LaserOrigami creates all designs from 3 basic actions: bending, suspending and stretching.
Bending only allows bends of up to 90°, limiting designs to "2,5D". However, using a servomotor to rotate the work piece repeatedly allows it to be bent beyond the vertical axis. Suspending an area of material in a controlled way is made possible by creating hangers that are designed to unfold when heated up with the laser. The depth of the suspended area is defined by the length of the hangers.
Creating a hanger requires making a hole in the work piece. This is one of the limitations of this approach, although it does offer the opportunity to steer the hangers into place. This allows them to be positioned so as to minimize interference with the rest of the work piece.
Stretching is used to create other objects, such as a paint holder. This requires the use of closed containers to hold the liquid paint. To achieve this, the outline of an area is heated until it becomes loose and stretches under the weight of the suspended patch. If the latter is too light, weights can be added to it before suspending. Stretching causes the inside surfaces of the suspended area to get thinner, limiting the maximum suspension depth, although this is also dependent on the material’s thickness and on the width of the stretched area.
Benefits and limitations
LaserOrigami is a truly rapid prototyping system that allows users to create 3D objects in a single fast and integrated process. As it uses a laser cutter to bend rather than joining, no additional manual or mechanical handling is required. In addition, it produces parts that are sturdier because they are made of a single piece and have no joints.
However, LaserOrigami currently presents certain limitations. They include:
- the length of material that can be bent: a certain minimum temperature must be retained over the entire length to allow the piece to bend
- the thickness of the material: the thicker the material, the longer it takes to bend
- Use of materials that have thermoforming properties, such as acrylic; others are not suitable.
As a new rapid-prototyping technique LaserOrigami presents many advantages and is set to prove useful in many industrial and other domains, such as architecture. A number of manufacturers in the plastic parts sector have expressed interest in this process.
International Standards for the safe use of equipment (including systems) incorporating lasers, such as the Universal Laser Systems PLS6.150D used for LaserOrigami, are prepared by IEC TC (Technical Committee) 76: Optical radiation safety and laser equipment.
- Focusing and defocusing a laser beam to cut or bend materials with thermoforming properties
- LaserOrigami is faster than 3D printing (left) and requires less handling than laser cutting and assembling (right)
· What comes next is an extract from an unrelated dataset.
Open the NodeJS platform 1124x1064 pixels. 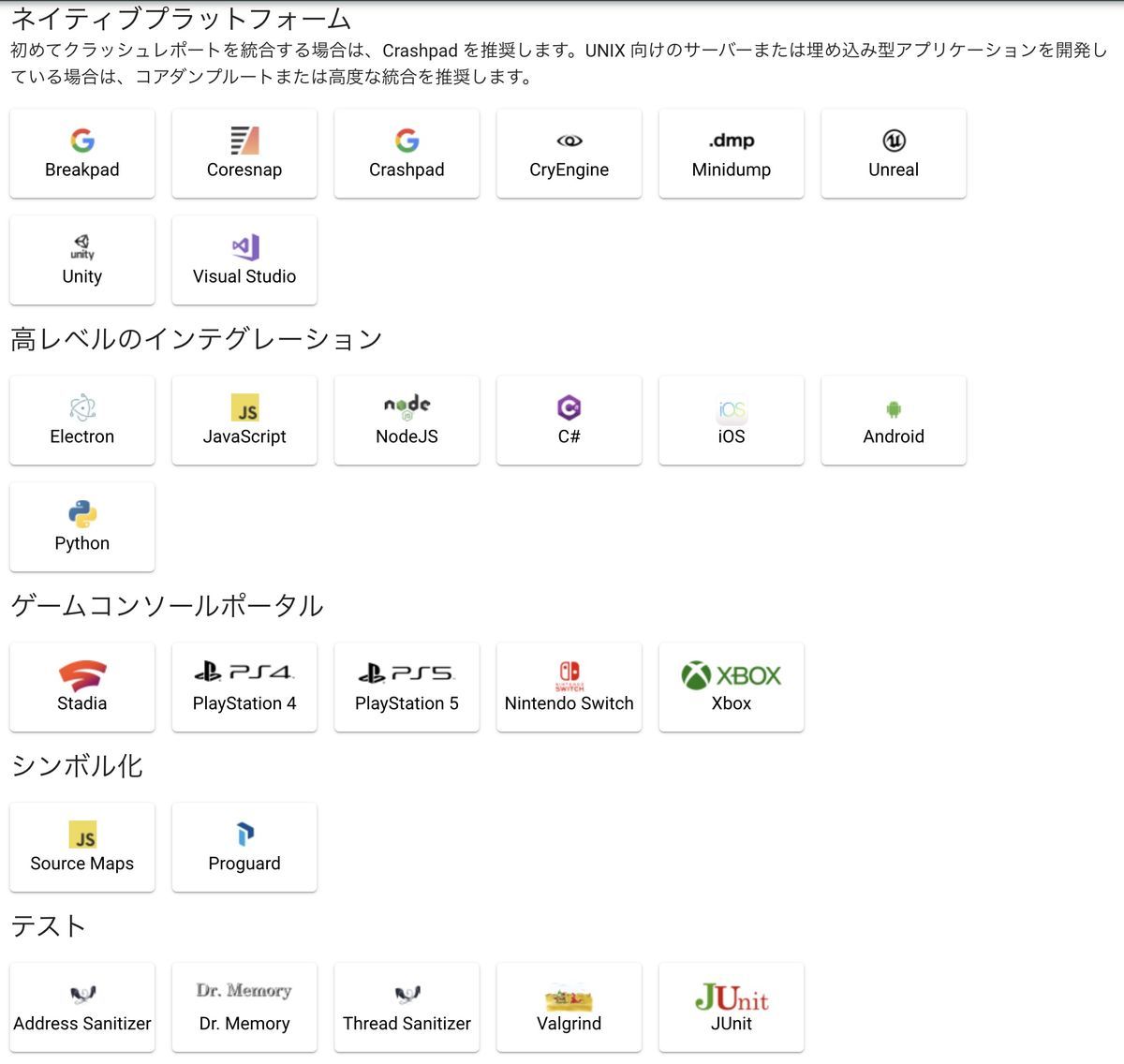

- IEC TC 76 Standards for the safety of laser equipment include recommendations for proper labelling
Improving safety for users
The operation of laser equipment presents risks for users, in particular eye and skin injuries, as laser light can result in permanent and serious eye injuries. As lasers find their way in a growing number of industrial and even consumer applications, safety is of paramount importance.
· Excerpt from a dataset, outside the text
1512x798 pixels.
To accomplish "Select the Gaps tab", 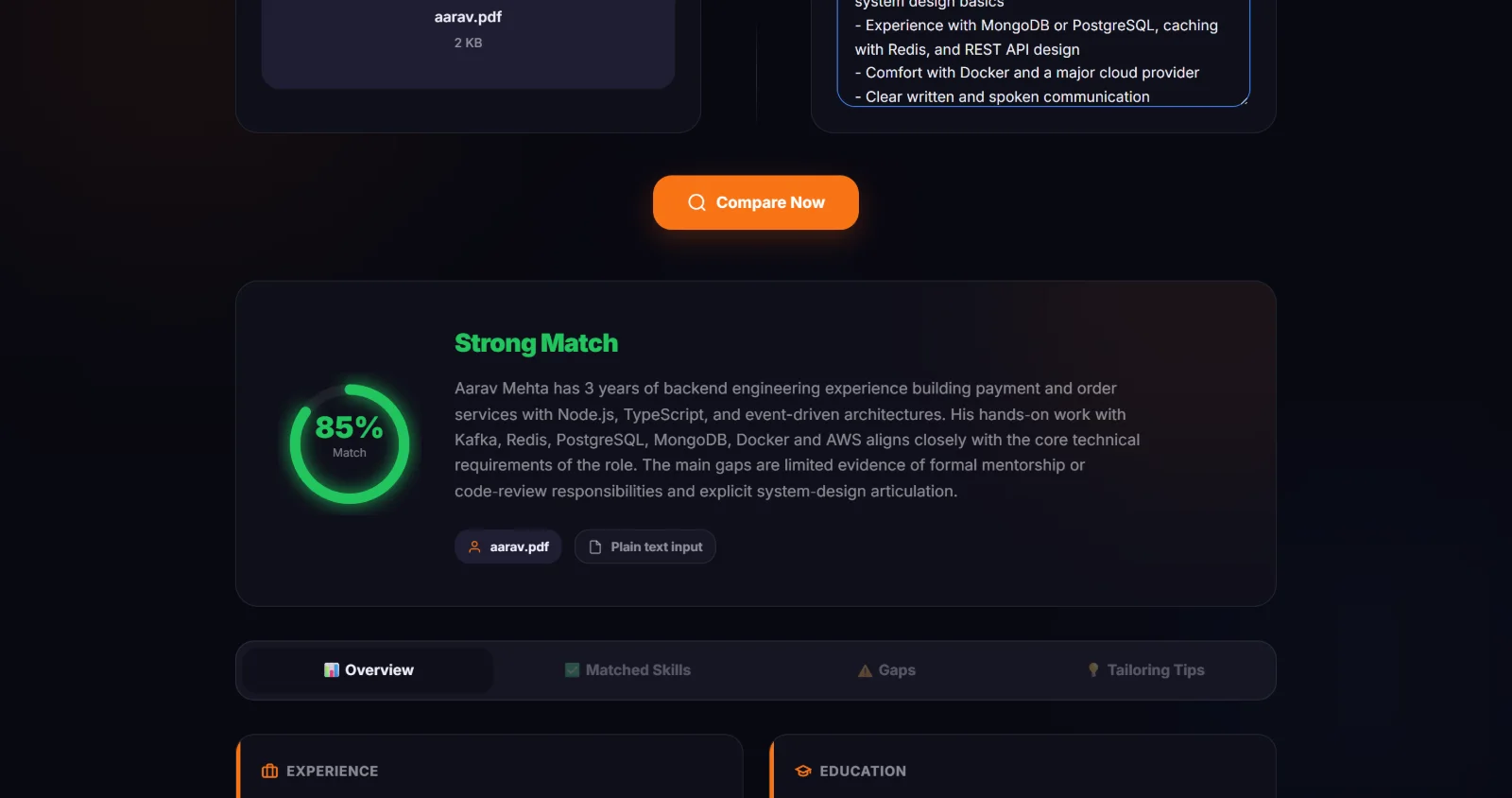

IEC TC 76: Optical radiation safety and laser equipment, is recognized as the leading body on laser standardization in this technical area. It prepares Standards applying limits to human exposure to optical radiation (100 nm to 1 mm) from artificial sources.
As the different types of laser sources and applications require a need for basic and product safety standards IEC TC 76 developed the IEC 60825 series of Standards for the Safety of laser products. Part 1 of the series covers Equipment classification and requirements, such as engineering specifications, labelling, the classification of laser products and additional requirements for specific laser products.